Goal of the exercise ▸ Below are some records. Quote exactly the lines from the one that contains "The image size" through the last, both included, and leave out the pictures.

Stored records
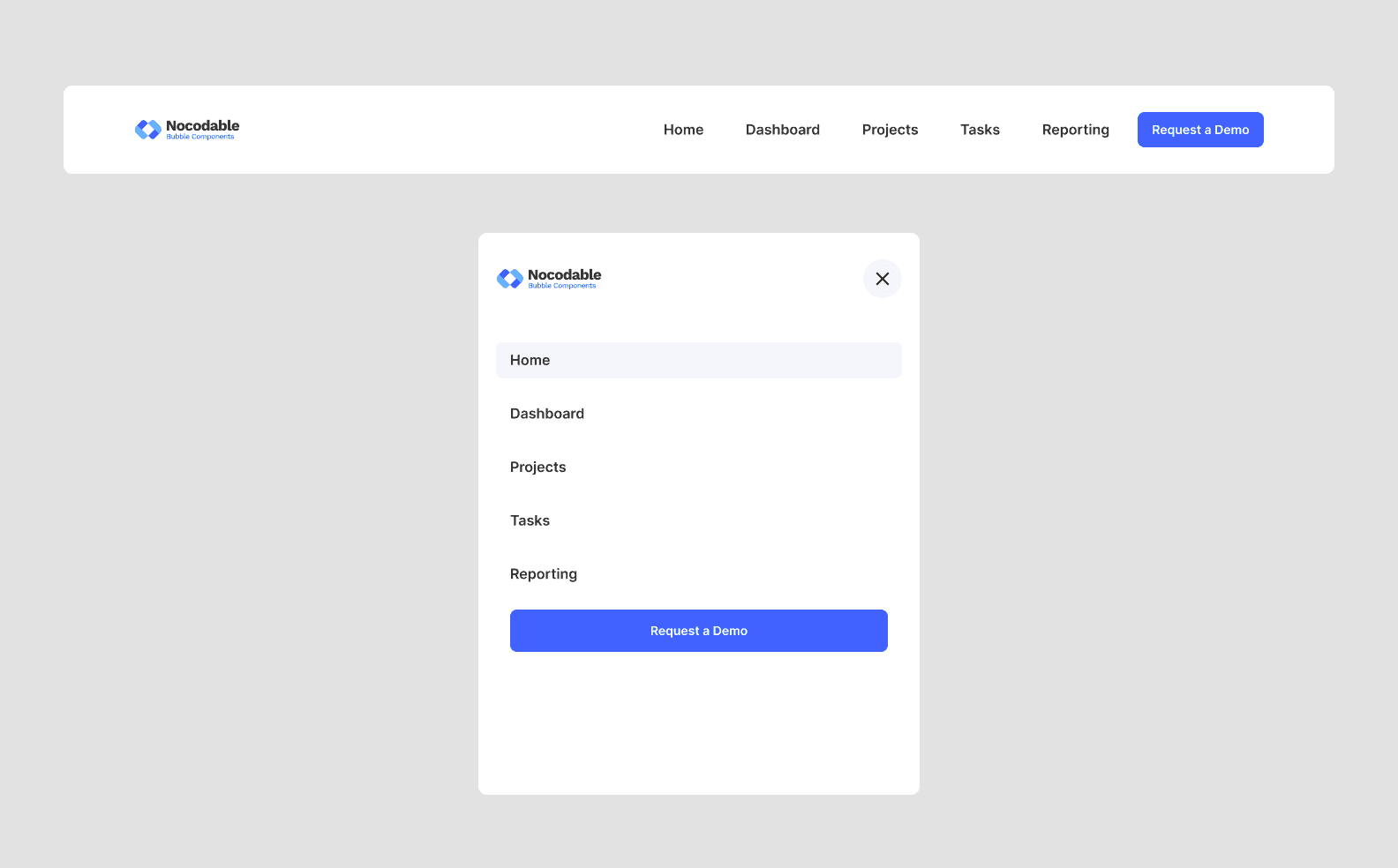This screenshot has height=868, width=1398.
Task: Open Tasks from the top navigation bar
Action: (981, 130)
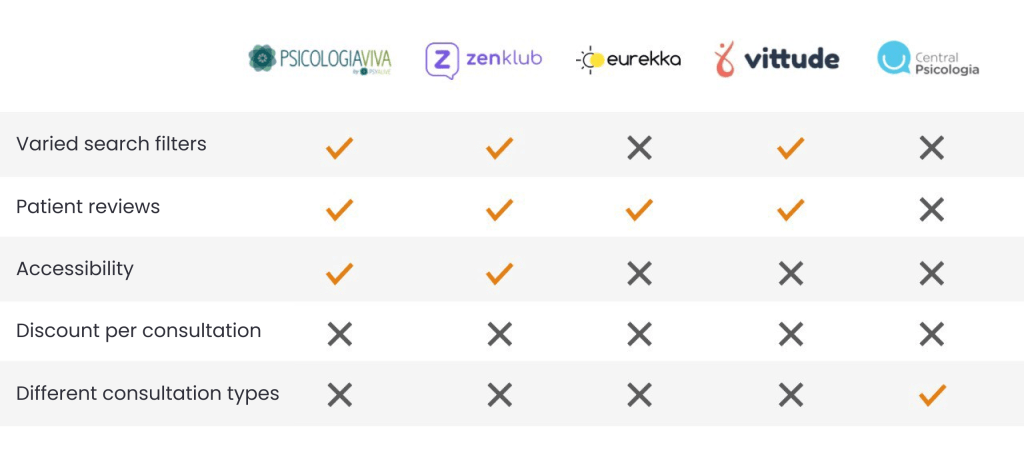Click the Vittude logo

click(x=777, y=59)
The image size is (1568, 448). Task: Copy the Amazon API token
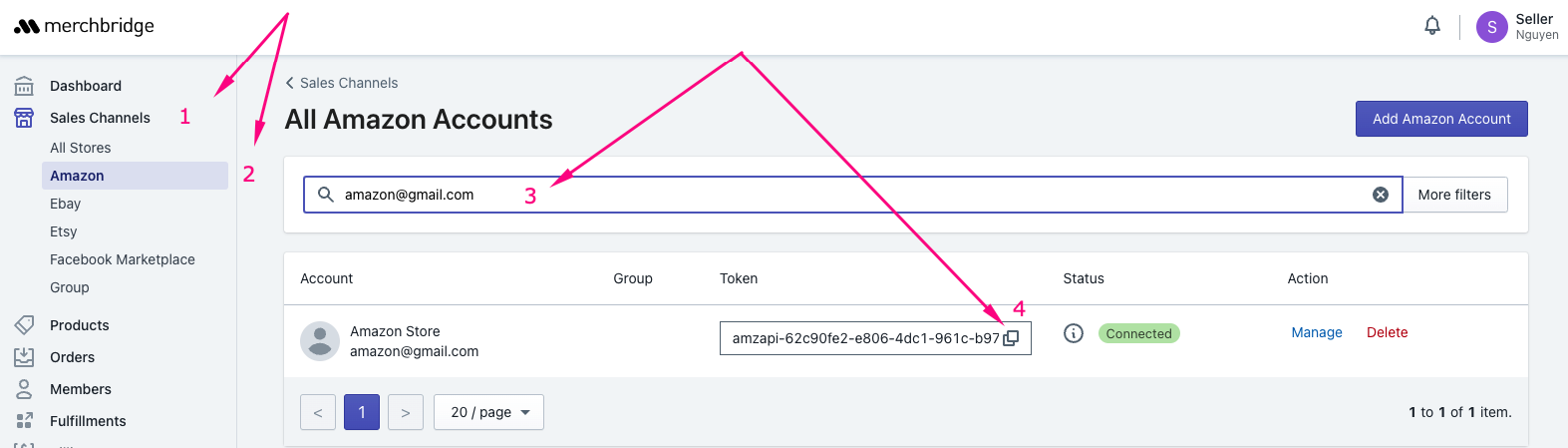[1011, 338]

Response area ▸
The image size is (1568, 448). Task: Copy the Amazon API token
[1011, 338]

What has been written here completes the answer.